Gaul lo observaba con gesto impasible. No montaba a caballo a menos que no le quedara más remedio, y entonces no daba un solo paso más de lo absolutamente necesario. Pasaba igual con todos los Aiel, y Perrin no entendía el motivo. Orgullo, quizá, de su destreza para correr largas distancias. Los Aiel hacían que pareciera algo más que eso, pero el joven sospechaba que ninguno de ellos habría sido capaz de explicarlo.

Había que preparar también al caballo de carga, por supuesto, pero la tarea apenas llevó tiempo ya que todo lo que Gaul había encargado se encontraba apilado en un ordenado montón. Víveres y odres de agua. Avena para los caballos. No había disponible nada de esto en los Atajos. Y unas cuantas cosas más, como trabas para atar las patas de las monturas, algunos remedios para los caballos por si acaso, yesqueros de repuesto, y cosas por el estilo. La mayoría del espacio de los cuévanos de mimbre iba ocupado con cantimploras de cuero semejantes a las que los Aiel utilizaban para agua, sólo que más grandes y llenas de aceite de lámparas. Los preparativos terminaron una vez que las linternas, montadas en largos palos, estuvieron atadas junto con lo demás.

Perrin metió el arco bajo la cincha de la silla, cogió el ronzal del animal de carga, y montó a Brioso. Y tuvo que esperar, hirviendo de rabia por dentro.
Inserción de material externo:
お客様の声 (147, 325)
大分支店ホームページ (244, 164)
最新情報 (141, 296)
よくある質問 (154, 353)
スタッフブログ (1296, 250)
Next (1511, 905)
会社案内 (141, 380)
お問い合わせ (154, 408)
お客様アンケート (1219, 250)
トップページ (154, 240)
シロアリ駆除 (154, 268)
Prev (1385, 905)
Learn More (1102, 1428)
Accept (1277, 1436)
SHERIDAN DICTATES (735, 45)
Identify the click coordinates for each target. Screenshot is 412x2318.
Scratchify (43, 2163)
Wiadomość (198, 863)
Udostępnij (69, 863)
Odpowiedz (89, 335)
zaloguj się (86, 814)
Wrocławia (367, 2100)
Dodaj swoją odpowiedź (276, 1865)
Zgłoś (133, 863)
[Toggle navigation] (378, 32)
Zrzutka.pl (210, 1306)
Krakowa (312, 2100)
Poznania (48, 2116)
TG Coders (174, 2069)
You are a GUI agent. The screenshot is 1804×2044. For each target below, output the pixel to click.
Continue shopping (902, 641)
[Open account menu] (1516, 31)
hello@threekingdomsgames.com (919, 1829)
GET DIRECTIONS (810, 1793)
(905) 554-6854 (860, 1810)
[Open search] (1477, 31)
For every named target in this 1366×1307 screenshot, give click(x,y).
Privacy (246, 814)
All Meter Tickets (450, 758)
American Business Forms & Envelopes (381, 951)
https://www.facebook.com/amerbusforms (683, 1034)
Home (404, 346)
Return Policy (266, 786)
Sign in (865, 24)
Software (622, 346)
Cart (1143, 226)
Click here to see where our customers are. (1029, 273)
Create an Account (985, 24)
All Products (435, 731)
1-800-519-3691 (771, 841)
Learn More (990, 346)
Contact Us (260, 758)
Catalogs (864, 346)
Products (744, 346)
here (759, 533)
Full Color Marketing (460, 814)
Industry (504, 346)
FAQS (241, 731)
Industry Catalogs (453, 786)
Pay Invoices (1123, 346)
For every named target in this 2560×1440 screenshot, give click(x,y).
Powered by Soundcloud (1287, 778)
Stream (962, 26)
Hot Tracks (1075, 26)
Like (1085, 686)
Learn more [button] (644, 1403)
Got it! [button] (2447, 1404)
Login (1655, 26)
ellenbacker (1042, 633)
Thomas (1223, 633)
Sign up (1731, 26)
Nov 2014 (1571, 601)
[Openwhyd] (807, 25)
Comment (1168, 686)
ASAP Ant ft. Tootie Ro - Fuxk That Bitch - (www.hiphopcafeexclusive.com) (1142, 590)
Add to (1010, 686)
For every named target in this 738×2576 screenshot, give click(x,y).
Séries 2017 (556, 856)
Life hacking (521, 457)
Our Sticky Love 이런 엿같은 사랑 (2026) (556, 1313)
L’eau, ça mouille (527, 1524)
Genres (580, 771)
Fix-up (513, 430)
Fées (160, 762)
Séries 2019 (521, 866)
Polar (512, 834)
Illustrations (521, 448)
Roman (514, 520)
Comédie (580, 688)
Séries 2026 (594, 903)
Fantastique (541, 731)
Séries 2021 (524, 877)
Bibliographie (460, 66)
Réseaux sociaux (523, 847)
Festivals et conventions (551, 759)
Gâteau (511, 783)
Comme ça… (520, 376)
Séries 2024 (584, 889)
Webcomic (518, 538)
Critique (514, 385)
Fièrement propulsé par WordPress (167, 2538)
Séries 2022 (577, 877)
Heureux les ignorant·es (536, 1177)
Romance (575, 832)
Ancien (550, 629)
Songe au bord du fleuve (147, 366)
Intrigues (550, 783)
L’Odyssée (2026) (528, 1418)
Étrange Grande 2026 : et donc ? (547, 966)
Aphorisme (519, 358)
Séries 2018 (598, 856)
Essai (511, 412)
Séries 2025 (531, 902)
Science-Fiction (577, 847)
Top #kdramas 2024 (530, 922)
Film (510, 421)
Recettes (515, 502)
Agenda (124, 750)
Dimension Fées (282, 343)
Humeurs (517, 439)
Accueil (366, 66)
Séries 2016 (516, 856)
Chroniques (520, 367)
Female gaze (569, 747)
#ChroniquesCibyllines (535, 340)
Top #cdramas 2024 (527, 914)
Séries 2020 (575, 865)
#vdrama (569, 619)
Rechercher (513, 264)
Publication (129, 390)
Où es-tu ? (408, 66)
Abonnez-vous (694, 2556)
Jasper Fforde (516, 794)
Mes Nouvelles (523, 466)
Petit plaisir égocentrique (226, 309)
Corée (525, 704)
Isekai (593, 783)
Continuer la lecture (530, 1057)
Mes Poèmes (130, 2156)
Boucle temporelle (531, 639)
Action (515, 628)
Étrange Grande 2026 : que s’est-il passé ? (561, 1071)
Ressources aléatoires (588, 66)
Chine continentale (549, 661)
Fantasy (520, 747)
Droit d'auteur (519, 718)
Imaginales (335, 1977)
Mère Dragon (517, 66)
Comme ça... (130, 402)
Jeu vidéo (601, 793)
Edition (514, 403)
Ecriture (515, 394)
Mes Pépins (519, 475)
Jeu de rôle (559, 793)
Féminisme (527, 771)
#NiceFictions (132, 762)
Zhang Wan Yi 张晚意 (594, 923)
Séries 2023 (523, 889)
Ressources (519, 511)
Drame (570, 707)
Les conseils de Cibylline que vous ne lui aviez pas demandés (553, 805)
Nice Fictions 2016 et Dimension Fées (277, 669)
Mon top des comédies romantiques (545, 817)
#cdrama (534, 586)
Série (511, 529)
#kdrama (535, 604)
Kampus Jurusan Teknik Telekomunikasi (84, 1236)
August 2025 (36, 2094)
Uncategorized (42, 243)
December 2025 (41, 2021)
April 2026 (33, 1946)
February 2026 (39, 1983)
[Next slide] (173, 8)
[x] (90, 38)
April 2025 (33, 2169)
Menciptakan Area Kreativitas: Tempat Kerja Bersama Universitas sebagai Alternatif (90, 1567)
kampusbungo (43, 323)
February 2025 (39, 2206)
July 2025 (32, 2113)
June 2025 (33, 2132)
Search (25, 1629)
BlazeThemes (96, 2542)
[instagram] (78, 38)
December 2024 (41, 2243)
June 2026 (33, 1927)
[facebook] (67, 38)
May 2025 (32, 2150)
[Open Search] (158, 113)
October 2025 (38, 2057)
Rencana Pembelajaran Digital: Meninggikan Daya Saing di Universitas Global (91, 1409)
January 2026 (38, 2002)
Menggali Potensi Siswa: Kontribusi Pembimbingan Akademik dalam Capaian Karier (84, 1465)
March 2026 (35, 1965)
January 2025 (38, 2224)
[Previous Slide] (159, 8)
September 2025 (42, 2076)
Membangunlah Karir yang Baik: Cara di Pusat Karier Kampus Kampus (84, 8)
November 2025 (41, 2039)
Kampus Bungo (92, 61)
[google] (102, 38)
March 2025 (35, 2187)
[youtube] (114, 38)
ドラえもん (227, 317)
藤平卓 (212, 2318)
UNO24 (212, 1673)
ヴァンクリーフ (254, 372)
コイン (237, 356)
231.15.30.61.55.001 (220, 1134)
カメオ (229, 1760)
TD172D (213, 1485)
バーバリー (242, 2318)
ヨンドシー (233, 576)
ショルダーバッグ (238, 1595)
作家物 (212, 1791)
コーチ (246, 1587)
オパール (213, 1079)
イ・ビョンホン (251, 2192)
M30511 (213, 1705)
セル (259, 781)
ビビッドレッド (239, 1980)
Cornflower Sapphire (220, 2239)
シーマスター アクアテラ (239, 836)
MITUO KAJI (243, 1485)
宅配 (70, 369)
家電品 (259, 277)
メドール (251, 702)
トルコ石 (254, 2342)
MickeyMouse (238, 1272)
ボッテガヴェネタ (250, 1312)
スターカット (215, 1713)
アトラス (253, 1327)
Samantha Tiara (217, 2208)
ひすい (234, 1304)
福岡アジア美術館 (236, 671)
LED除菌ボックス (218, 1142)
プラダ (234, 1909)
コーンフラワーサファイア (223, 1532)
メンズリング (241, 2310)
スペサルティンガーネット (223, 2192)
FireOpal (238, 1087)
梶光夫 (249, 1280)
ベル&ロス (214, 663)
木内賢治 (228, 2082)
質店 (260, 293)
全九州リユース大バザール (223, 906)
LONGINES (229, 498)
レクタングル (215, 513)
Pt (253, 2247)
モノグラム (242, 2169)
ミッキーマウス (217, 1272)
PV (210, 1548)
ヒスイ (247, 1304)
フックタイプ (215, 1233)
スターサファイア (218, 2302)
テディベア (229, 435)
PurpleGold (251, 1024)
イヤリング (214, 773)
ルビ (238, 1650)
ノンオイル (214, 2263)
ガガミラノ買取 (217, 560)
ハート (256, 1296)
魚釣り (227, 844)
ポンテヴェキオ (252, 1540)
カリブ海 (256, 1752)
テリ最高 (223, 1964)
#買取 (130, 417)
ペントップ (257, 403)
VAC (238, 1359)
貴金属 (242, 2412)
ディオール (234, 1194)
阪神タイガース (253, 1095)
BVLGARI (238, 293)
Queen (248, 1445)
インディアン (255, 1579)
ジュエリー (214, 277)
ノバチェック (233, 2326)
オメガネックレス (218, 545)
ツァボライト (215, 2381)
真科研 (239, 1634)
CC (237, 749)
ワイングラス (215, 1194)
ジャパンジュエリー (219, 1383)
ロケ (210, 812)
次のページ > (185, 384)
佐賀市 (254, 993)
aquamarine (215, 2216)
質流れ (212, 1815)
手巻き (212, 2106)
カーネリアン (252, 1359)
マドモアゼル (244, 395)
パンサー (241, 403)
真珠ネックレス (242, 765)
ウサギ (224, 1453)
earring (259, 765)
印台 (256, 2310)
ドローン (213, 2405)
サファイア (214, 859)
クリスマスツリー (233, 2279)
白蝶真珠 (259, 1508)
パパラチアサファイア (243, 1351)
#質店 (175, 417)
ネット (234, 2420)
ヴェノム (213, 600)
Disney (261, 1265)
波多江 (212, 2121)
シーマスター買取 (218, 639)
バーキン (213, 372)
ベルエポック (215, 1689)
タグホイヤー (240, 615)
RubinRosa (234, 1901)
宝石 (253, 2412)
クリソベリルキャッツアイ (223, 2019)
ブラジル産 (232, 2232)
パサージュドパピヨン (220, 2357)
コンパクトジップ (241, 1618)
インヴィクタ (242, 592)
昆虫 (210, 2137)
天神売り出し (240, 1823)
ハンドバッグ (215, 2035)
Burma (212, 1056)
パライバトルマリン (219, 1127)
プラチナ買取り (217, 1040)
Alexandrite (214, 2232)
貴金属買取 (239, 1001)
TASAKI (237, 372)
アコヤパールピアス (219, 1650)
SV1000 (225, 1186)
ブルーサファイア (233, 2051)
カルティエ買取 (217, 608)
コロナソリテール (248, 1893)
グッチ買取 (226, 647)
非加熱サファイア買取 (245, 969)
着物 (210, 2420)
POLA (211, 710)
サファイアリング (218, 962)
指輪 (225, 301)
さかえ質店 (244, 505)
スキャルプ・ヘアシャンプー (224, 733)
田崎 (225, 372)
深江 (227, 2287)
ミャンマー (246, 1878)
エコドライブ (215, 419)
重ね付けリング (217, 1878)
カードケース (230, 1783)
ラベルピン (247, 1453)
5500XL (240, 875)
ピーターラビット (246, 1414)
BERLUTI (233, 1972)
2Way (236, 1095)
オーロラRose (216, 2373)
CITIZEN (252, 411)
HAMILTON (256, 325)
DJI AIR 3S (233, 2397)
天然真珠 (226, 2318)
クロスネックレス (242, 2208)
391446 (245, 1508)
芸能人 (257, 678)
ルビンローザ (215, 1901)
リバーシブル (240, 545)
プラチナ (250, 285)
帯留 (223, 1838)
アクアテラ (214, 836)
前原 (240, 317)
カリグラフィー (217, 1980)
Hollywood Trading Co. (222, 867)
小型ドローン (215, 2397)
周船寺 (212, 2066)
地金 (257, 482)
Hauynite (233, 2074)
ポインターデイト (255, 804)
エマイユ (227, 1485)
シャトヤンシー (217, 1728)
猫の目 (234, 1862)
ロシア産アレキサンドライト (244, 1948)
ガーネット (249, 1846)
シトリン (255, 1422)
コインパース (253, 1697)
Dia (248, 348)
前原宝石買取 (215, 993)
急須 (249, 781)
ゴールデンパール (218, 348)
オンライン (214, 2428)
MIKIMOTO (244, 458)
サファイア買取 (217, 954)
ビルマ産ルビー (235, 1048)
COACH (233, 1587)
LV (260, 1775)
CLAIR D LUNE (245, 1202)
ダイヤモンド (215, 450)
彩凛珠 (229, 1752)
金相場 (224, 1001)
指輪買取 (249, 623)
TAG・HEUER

Loial ya estaba montado en un enorme caballo cernejudo, varios palmos más alto que cualquiera de los animales que había en el establo, aunque las largas piernas del Ogier, colgando a sus costados, lo reducían casi al tamaño de un poni. Hubo un tiempo en que Loial se había mostrado tan reacio a montar como los Aiel, pero ahora parecía sentirse en casa a lomos del caballo. Fue Faile la que se tomó las cosas con calma, examinando su montura como si jamás hubiera visto a la negra y lustrosa yegua, a pesar de que Perrin sabía que había probado al animal antes de comprarlo, poco después de que llegaran a la Ciudadela. La yegua, llamada Golondrina, era un estupendo animal de la cría caballar teariana, con finos tobillos y cuello arqueado, de temperamento fogoso y estampa de ser veloz y resistente por igual, aunque estaba herrada demasiado livianamente para el gusto de Perrin; esas herraduras no durarían. Fue otra maniobra más de Faile para ponerlo en su sitio, fuera cual fuera el que creyera que le correspondía.

Cuando Faile montó finalmente, con su habitual falda pantalón, condujo a la yegua hacia Perrin. Era una buena amazona que acoplaba sus movimientos a los del animal, como si fueran un todo.